Vittorio Alfieri nacque ad Asti il 16 gennaio 1749, fu un importante drammaturgo, poeta e scrittore italiano. Figura di primo piano dell'illuminismo italiano e avverso ad ogni forma di tirannia è stato anche un precursore del Romanticismo. La sua personalità, molto complessa, lo rese uno spirito inquieto e la sua ribellione alla realtà, del suo tempo, emerge dalle Satire e dalle commedie da lui scritte. Alfieri trovò ostacoli anche in se stesso con angosce, tormenti e la consapevolezza dei limiti umani che gli impedirono di raggiungere la libertà dell'animo.
Il grande drammaturgo scrisse pure Tragedie, tra le quali si ricordano il Saul, l'Antonio e Cleopatra, Antigone. Attraverso queste grandi opere d'arte, Alfieri voleva trovare uno scopo che potesse dare un significato alla sua vita. Nelle Tragedie infatti rappresentò figure eroiche ed eccezionali con una grandezza senza limiti.
Alfieri, però, trovò solo un po' di pace e serenità di fronte agli spettacoli della natura, perché ciò gli dava l'idea della grandezza, dell'infinito di cui era alla ricerca.

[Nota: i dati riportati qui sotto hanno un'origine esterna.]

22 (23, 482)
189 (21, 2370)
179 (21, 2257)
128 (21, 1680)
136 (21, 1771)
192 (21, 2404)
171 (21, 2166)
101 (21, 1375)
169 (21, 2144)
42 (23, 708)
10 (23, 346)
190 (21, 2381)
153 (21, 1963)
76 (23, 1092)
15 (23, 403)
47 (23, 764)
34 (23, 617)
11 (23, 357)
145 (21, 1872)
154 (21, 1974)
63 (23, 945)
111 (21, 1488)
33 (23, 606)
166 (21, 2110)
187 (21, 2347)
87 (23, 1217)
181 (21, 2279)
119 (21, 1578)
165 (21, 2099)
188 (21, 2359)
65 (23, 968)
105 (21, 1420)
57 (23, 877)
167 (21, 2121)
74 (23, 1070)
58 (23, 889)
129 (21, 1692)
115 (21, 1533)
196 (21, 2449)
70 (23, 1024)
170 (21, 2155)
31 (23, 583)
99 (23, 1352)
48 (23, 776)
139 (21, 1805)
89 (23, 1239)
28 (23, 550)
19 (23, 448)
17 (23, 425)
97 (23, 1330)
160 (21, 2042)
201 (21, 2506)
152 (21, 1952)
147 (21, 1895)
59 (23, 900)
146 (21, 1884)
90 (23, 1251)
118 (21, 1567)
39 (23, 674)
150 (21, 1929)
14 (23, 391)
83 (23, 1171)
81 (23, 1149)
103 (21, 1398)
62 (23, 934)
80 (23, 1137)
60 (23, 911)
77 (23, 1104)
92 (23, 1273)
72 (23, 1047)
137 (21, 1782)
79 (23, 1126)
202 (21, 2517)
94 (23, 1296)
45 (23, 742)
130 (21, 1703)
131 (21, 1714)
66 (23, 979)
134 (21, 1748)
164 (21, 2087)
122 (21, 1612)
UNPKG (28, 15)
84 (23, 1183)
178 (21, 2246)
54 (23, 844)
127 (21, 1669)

Anche se la sua formazione di base era illuminista e materialista, Alfieri ha avuto un grande spirito religioso, che lo portava a non nutrire grandi speranze nella potenza razionale e scientifica dell'uomo.
Con lo scoppio della Rivoluzione Francese, Alfieri fu animato da sentimenti di giustizia e scrisse un'ode per la presa della Bastiglia. Anche per la Rivoluzione Americana scrisse 4 odi. Si rese conto però, che in entrambe le rivoluzioni, la lotta non era scaturita da ideali di libertà e giustizia ma da obiettivi materiali ed economici. Alfieri perciò si distanziò dalla politica e dal potere che avevano facoltà di nuocere.